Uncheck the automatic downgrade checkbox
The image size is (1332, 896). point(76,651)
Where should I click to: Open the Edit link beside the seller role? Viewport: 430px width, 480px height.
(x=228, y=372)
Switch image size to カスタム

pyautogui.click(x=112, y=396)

━━━━━━━━━━━━━━━━━━━━━━━━━━━━━━

## [WORK ORDER]
Every single entry above has to be copied exactly.

## [EXERCISE OUTPUT]
Uncheck the automatic downgrade checkbox
The image size is (1332, 896). point(76,651)
Where should I click to: Open the Edit link beside the seller role? Viewport: 430px width, 480px height.
(x=228, y=372)
Switch image size to カスタム

pyautogui.click(x=112, y=396)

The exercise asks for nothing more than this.